November 26, 2020

I’m (Not) Sorry my Grief makes you Uncomfortable.

News flash: it makes me uncomfortable, too.

I’m uncomfortable all of the time. Do you know what that’s like?

It’s like not being able to finish a thought—ever. It’s like changing my clothes three to four times a day because I’m crawling out of my skin, and skinny jeans may feel better than yoga pants. It’s like a pit in the middle of my stomach that doesn’t go away. It’s like driving down the road and thinking: that tree looks perfect to drive into.

I’m still here.

I’m still the person you know and have laughed with and maybe even love. The me here now is transforming, and I guess the question is: do you want to take this journey with me?

The journey of me unraveling my grief and talking about my daughter. Saying her name will become a beautiful thing in time, but, right now, it is uncomfortable and carries all kinds of pain.

Or, do I make you uncomfortable?

I may be redundant in what I say; I may tell you the same story twice; I may weep because her brother, my surviving son, will never experience his life with a sibling again.

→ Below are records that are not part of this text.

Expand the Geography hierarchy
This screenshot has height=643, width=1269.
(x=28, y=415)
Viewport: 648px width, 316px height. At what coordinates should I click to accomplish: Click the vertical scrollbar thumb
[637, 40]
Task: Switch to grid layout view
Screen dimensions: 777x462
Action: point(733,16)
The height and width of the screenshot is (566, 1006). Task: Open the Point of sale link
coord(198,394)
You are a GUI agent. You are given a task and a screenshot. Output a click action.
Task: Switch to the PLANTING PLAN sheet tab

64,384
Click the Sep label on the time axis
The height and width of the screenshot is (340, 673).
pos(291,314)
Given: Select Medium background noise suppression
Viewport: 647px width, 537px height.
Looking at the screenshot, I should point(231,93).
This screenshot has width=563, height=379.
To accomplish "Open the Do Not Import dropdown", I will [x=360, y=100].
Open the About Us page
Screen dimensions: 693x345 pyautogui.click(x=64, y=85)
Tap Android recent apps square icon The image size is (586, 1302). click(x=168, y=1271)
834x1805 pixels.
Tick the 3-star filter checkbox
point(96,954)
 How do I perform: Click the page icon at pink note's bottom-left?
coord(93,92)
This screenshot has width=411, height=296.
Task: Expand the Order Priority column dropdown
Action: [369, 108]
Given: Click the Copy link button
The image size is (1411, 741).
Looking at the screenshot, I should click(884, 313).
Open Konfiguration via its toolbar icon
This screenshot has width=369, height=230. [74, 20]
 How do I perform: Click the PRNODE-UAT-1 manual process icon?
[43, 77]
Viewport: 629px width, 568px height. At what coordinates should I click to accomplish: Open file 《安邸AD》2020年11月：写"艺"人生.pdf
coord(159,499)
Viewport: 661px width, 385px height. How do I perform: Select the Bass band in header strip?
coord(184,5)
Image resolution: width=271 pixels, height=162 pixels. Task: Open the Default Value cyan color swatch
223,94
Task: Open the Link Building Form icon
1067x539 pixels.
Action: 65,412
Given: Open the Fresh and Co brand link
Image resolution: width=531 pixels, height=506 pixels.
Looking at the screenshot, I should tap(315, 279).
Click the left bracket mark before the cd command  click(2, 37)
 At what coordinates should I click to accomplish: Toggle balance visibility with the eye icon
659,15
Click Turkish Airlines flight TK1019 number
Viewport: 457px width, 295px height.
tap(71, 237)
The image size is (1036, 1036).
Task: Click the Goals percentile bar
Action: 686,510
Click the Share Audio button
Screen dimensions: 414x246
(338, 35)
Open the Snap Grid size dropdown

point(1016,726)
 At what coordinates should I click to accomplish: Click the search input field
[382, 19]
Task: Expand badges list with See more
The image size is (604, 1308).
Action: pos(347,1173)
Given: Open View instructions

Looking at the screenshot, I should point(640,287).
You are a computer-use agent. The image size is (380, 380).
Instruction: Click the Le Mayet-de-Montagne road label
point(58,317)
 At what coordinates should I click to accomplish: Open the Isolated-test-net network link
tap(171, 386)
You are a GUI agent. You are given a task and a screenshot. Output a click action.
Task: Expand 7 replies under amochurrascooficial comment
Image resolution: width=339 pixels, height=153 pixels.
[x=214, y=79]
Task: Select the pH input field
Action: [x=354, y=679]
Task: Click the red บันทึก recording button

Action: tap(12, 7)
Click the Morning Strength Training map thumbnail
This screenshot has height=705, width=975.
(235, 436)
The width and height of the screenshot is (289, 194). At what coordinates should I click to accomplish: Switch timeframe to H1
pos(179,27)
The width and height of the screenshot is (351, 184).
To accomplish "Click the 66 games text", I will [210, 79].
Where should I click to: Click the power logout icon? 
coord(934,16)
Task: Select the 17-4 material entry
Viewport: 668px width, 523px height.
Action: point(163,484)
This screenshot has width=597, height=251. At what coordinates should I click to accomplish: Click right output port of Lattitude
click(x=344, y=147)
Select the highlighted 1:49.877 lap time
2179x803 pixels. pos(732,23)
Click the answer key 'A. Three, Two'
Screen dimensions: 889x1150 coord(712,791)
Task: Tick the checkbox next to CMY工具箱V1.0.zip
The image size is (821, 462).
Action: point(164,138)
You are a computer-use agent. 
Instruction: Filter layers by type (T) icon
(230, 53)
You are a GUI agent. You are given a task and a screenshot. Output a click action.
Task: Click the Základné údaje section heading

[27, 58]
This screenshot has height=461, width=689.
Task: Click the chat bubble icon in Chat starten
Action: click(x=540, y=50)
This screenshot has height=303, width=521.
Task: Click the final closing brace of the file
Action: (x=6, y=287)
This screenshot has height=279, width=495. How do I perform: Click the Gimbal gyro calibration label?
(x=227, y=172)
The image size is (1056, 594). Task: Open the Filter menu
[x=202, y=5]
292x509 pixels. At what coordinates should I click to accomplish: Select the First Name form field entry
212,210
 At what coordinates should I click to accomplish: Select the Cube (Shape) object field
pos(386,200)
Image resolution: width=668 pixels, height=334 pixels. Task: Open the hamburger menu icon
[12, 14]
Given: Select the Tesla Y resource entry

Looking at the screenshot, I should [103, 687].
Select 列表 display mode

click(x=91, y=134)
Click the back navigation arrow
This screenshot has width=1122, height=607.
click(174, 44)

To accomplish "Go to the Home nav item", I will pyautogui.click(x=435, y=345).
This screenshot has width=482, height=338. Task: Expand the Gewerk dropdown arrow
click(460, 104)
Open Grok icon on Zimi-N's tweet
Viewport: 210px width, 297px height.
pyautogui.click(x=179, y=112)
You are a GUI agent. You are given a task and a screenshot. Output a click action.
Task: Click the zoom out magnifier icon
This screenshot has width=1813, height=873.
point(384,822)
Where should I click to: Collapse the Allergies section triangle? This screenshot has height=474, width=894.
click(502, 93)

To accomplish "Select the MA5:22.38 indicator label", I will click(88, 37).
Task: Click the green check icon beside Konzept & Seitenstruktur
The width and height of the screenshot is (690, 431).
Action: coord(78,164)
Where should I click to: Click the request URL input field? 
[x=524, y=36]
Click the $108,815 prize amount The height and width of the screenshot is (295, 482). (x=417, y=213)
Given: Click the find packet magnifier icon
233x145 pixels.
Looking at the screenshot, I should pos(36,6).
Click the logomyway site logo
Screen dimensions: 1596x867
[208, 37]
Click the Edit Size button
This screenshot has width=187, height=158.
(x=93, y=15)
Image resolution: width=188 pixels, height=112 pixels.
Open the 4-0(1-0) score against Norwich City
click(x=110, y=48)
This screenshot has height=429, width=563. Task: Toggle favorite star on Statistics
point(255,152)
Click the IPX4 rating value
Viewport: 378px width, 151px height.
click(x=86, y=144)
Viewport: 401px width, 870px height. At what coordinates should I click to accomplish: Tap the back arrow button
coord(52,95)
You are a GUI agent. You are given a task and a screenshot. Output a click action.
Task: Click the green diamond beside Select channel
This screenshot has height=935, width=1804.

I may throw up in the middle of a public street because I see a girl at the park from a distance who resembles my daughter.

All of this is uncomfortable.

But can we find a comfort level together that allows us to explore grief in all its forms, acknowledging that it is okay to be uncomfortable? Can we not run from it?

Can you stand to hear me cry?

Can you look at my face when I’m ugly crying?

Can you sit next to me in complete silence and not feel the need to fix the moment?

Nobody can fix this. I’m her mom, and I can’t even fix this. The only thing I can do is work to discover what this is all for.

My purpose through this suffering and the loss of my entire life is the uncomfortable part. For me, for you, for everyone who experiences loss.

Grief is uncomfortable. This is a fact. But, we can make it productive by continuing to show up for each other, being honest, and vulnerable. And, really, shutting the f*ck up when all the words are gone.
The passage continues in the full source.